If there is any single category of guidelines that my code is going to violate, this is going to be it, but there's a reason behind it. The target audience, such as there is one, for most of the code I'm expecting to write for this blog could be described pretty well as web application developers. To my thinking, that means there's a pretty good chance that those target-audience users will be familiar with JavaScript and its conventions. Some classes (particularly in the markup-generation parts of the framework) I actually want to mirror their JavaScript equivalents as closely as makes sense. JavaScript uses CapWords (or CamelCase) in its class-names, and mixedCase for object properties and methods (using the names of the styles as listed in PEP-8). In portions of the framework, then, that overlap that desire to mirror a JavaScript API equivalent, I'm using naming-conventions that will be more familiar to developers with JavaScript experience. That's a conscious choice on my part, and since I expect/hope that most of this code will be used by members of that web application development group, it has leaked out across to other sections of code that aren't as directly related...

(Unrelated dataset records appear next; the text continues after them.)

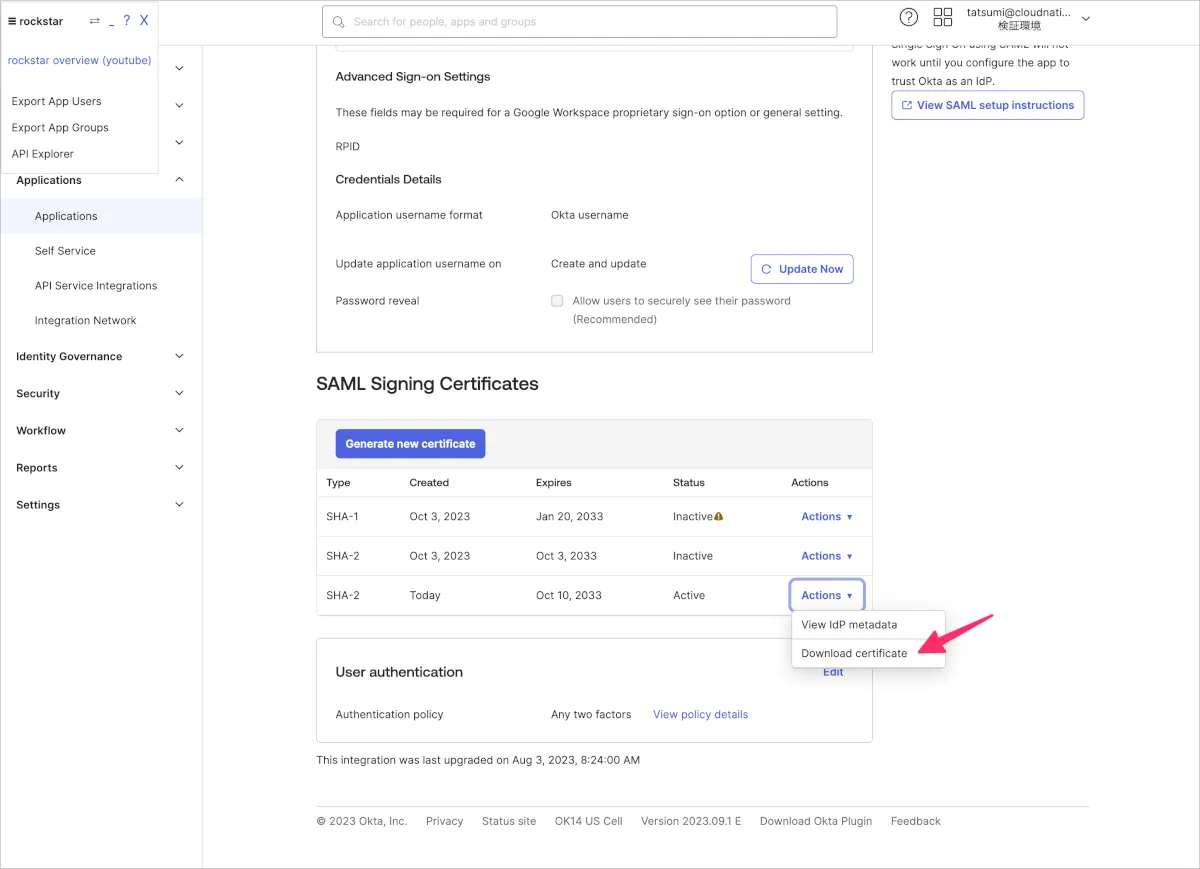
Task: Collapse the Applications sidebar section
Action: [179, 180]
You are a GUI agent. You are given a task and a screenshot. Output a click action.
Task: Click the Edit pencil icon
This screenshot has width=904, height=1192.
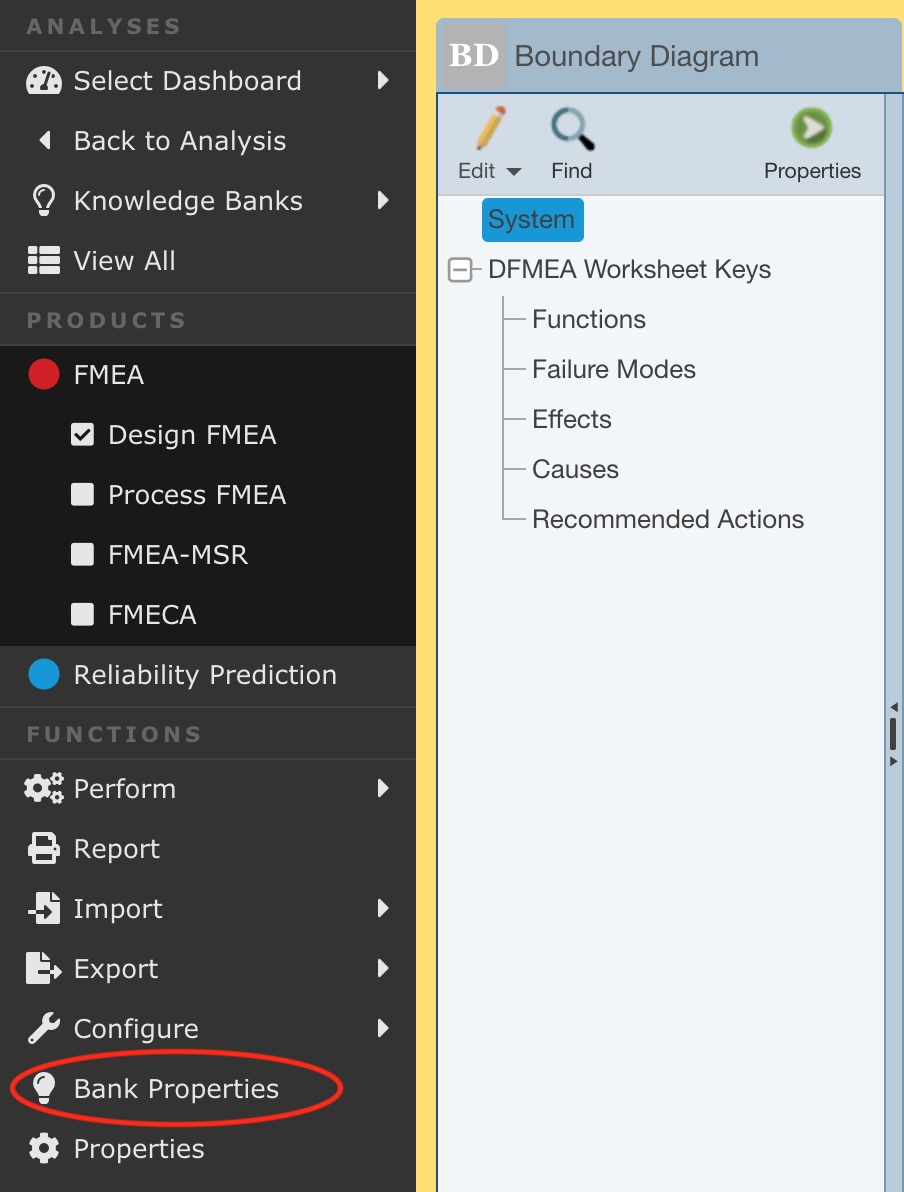tap(490, 128)
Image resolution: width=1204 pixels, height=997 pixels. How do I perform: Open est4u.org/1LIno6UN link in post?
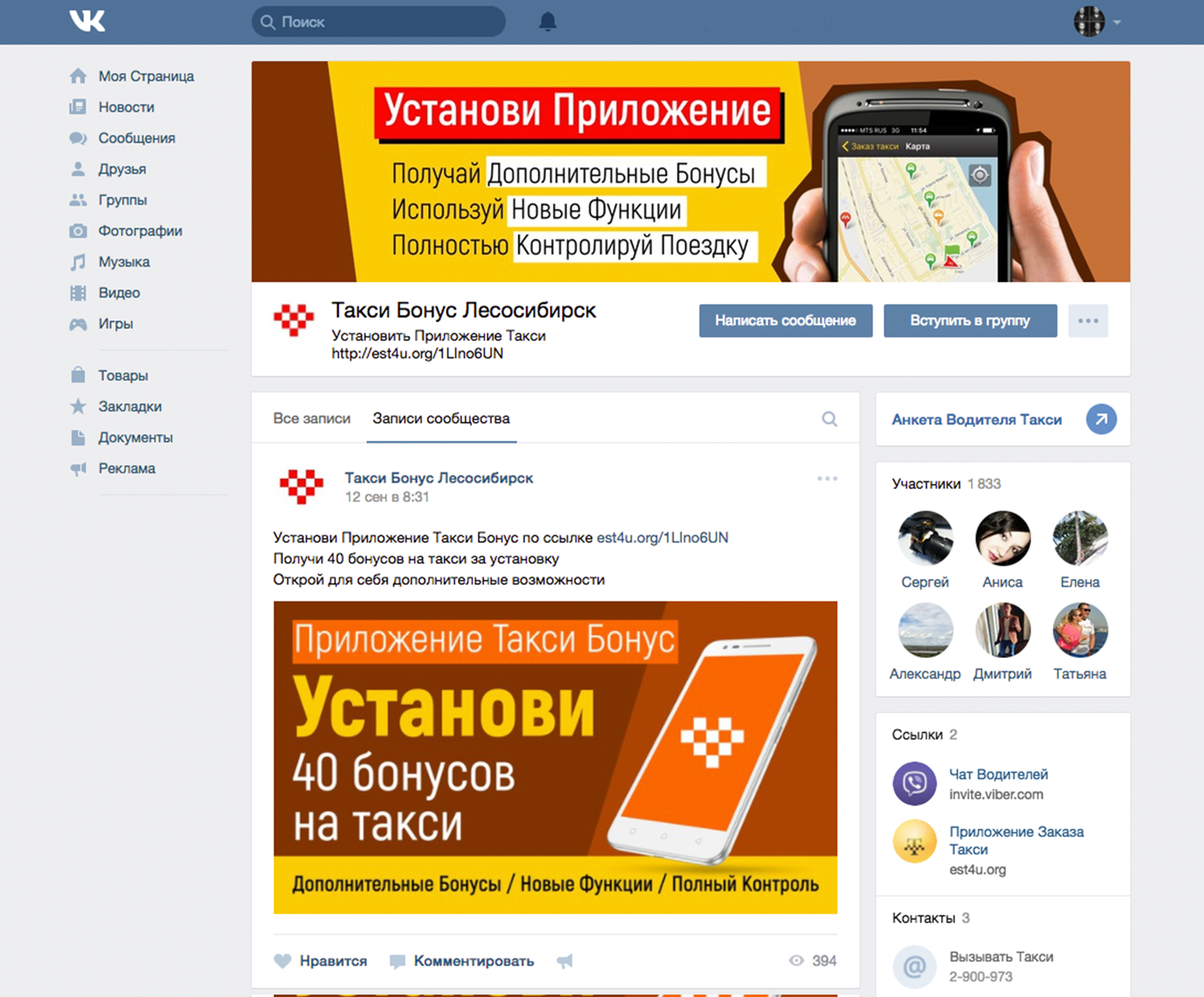click(662, 538)
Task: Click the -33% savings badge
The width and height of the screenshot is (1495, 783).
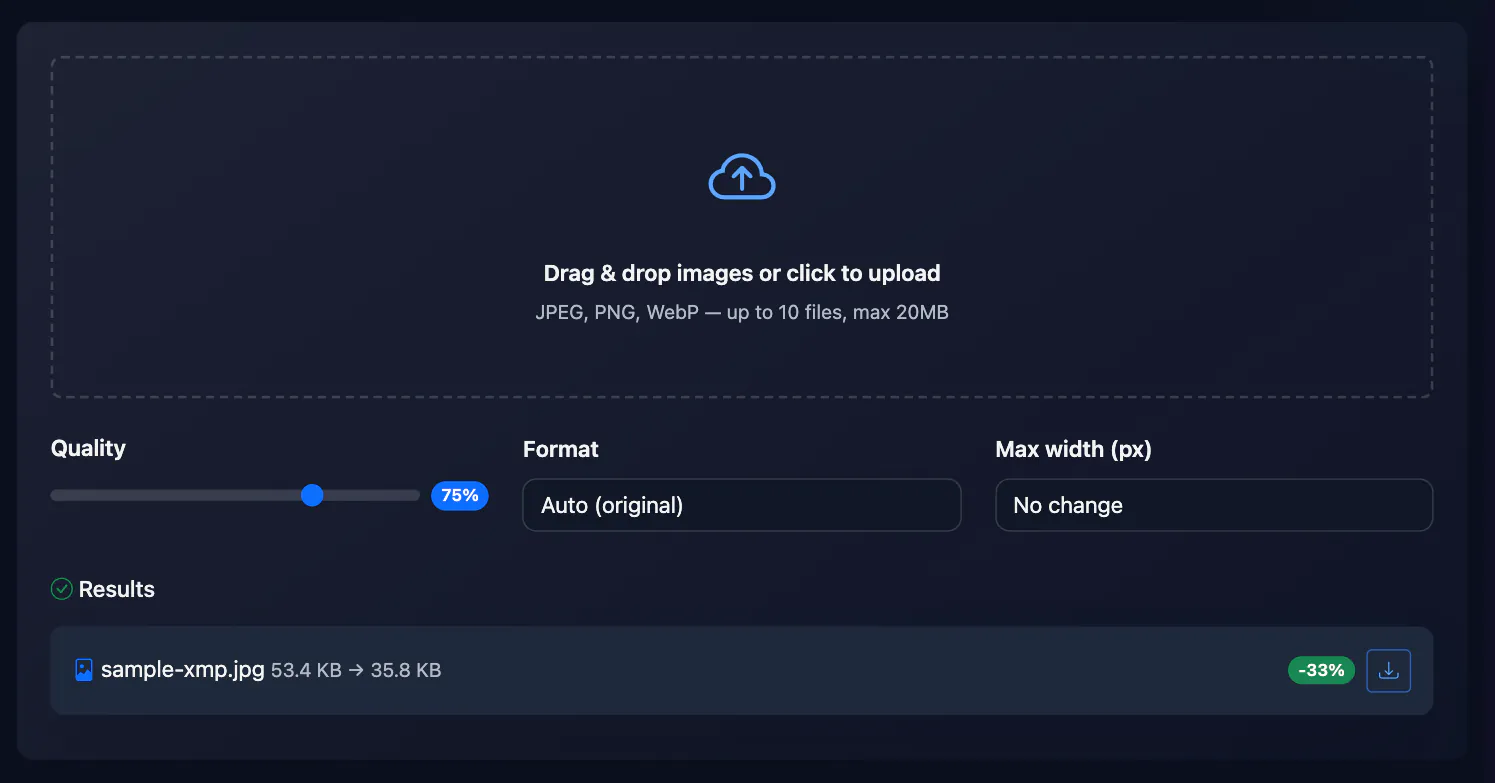Action: [x=1321, y=670]
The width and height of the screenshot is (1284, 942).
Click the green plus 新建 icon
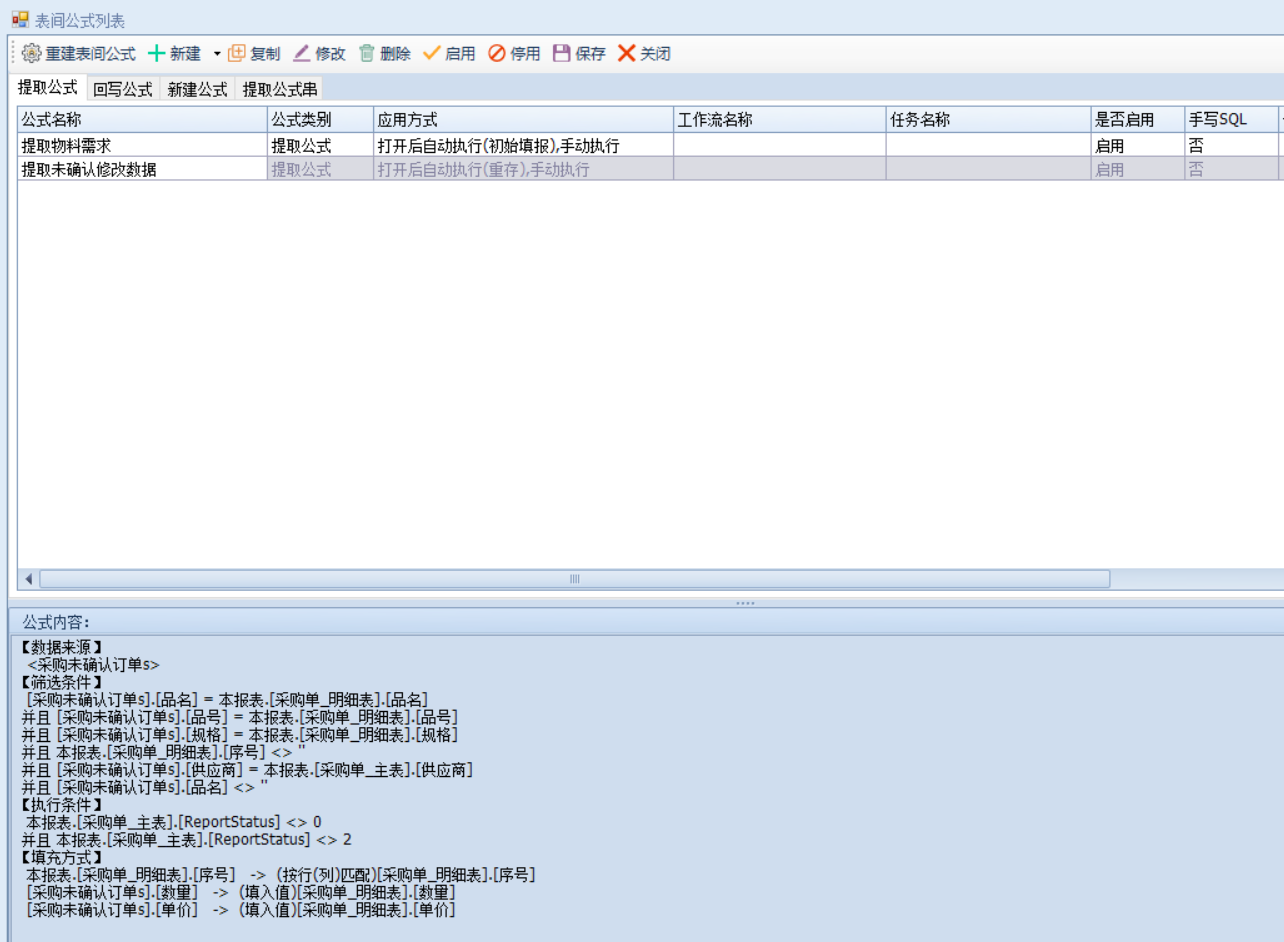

Outside of those JavaScript-related cases:

  • Short, all-lower-case names for modules and packages — Yes;
  • CapWords for classes (which holds true in both contexts) — Yes;
  • Function and class-member names — No (but there's a reason)
Functions and class-members (whether methods or properties) that do not have a JavaScript equivalent will also use CapWords naming, because there will be cases where classes have JavaScript and non-JavaScript members alike, and I'd like to have some sort of readability-level hinting in those member-names indicating whether they're JavaScript equivalents or not. The recommended convention (lower_case_with_underscores) I find to be less readable in general, particularly in cases where those members exist in a class that also has JavaScript-equivalent members. It's not a great compromise, to be sure, but I think it's the best compromise under the circumstances.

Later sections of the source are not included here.